For the past seven years, Operation Homefront has provided support for military families in need, but their Fort Hood efforts are getting ready to expand in a big way.
Tracy Curran, a military spouse, was hired about three months ago as a Fort Hood area community liaison to spread the word and coordinate local resources.
“Our mission is just so important. To serve soldiers is so important,” Curran said.
The San Antonio-based national nonprofit provides grants, food and morale events for soldiers ranked staff sergeant and below on active duty, in the Reserves or National Guard, and their families, as well as wounded warriors and their families.
“It’s not a loan,” Curran said of the emergency monetary help provided through Operation Homefront for rent, bills or any other needs that can arise. “Anything we give, you do not pay back.”
Many times, she said recipients of support will “pay it back” by volunteering to help others once they get back on their feet.

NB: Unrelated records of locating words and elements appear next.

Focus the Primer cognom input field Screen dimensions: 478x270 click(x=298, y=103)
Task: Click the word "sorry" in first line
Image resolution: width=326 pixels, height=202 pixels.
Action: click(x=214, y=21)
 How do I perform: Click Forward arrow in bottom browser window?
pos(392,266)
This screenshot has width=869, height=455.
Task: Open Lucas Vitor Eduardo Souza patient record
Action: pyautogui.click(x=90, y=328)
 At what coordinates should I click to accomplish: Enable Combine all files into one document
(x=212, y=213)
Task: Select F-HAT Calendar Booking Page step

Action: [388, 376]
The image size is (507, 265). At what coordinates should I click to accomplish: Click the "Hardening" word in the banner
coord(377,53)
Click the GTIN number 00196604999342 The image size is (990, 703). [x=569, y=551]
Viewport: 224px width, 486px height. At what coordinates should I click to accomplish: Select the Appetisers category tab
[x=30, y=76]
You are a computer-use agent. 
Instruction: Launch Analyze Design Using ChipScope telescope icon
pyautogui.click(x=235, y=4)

San Antonio representatives were driving to Central Texas to provide assistance and host about three morale events each year, but Curran said they realized there was more need than could be provided long distance.
“I’m hoping to get the word out,” she said. “So many people don’t understand what we do. ... The focus is always emergency assistance. That’s what we were founded on.”

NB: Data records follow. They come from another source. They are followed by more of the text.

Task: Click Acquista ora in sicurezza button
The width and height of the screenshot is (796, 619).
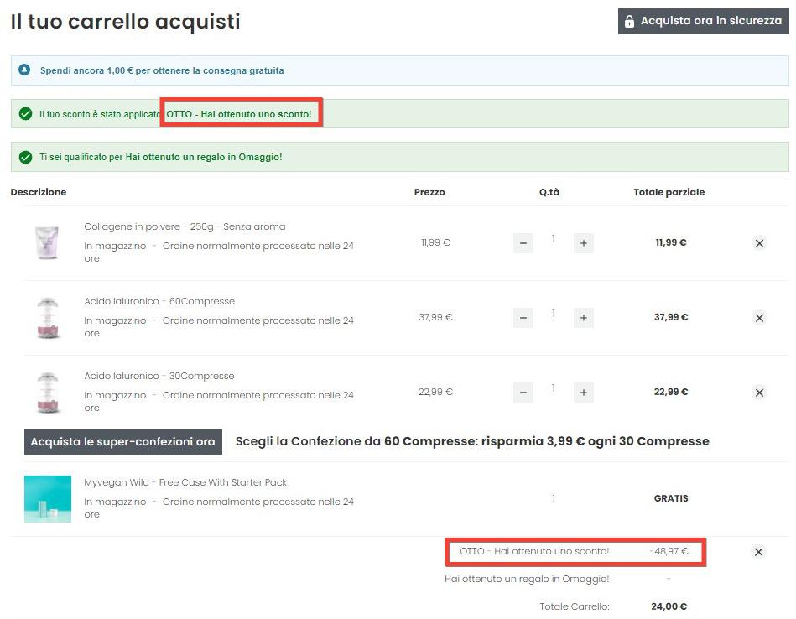Action: tap(703, 21)
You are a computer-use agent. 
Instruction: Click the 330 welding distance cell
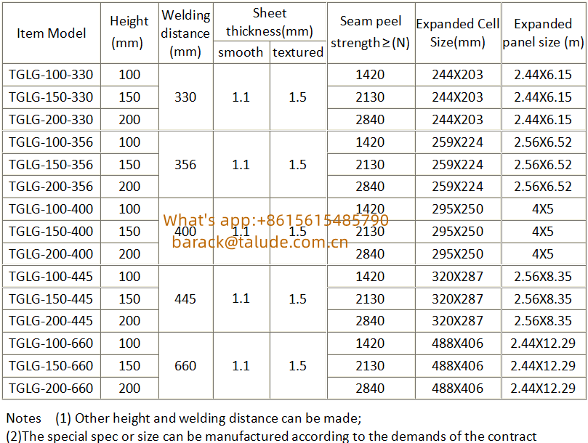(185, 97)
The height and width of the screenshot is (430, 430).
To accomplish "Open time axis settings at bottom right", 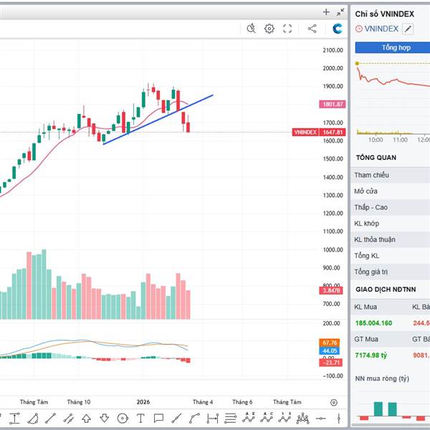I will click(x=333, y=403).
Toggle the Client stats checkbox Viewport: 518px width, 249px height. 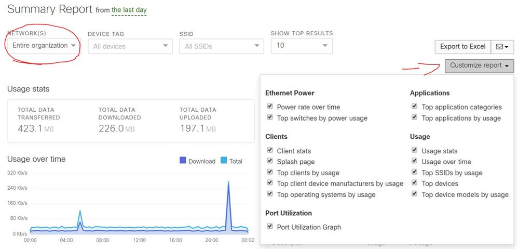[x=270, y=150]
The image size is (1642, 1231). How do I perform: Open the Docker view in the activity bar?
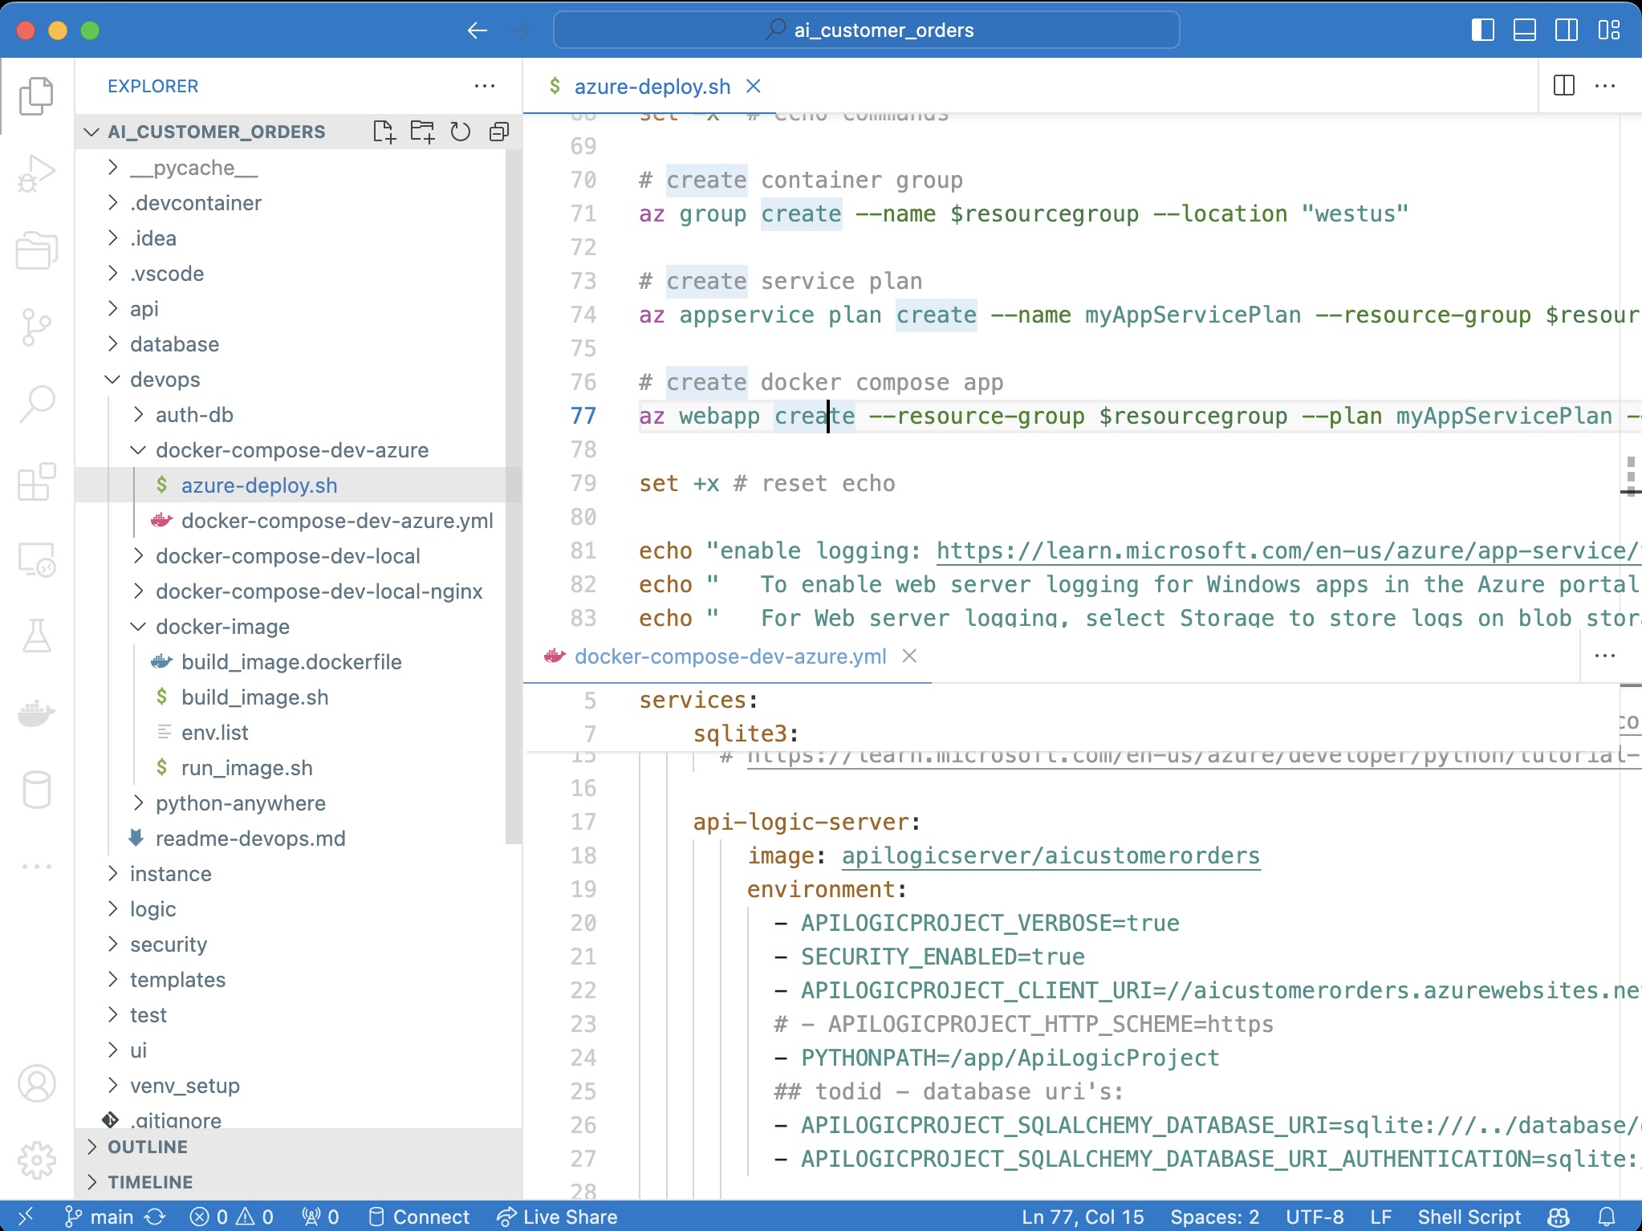(x=36, y=713)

Since 2002, Operation Homefront has helped more than 600,000 military families with more than $170 million in support, Curran said.
Since joining the team, she has hit the ground running, meeting with commanders, community leaders, possible donors and military spouse groups to let people know she is here and what Operation Homefront has to offer.
Registration has already closed for their holiday events, but Curran is still recruiting volunteers for their Jolly Holly toy distribution, Meals for the Military, which is providing 475 families with Christmas meals, and the Adopt-A-Family program where volunteers can adopt a military family and provide them with a holiday dinner and Christmas gifts for the children.
The Jolly Holly is estimated to help 5,100 military children in Texas, Curran said. Each family selected to participate will receive one “high-value” toy and several stocking stuffers during a selected day in December. A toy drive to support the event is under way with five drop-off locations in Killeen.
Outside of the holiday season, Curran said the nonprofit also hosts a spring event, a baby shower, wounded warrior retreats and a backpack giveaway.
Emilia Ramos, of Killeen, volunteered at the baby shower Operation Homefront held last month in Killeen, because she said as a military spouse and mother of two, she knows the impact the organization can have on families. Each of the 50 mothers in attendance received hundreds of dollars in baby supplies including a car seat, baby bathtub, diapers, wipes, bibs, clothes and blankets.
“It would have meant a lot,” she said of receiving so many gifts. “I had my youngest son in Korea and it would have meant a lot, so that’s why I wanted to give back.”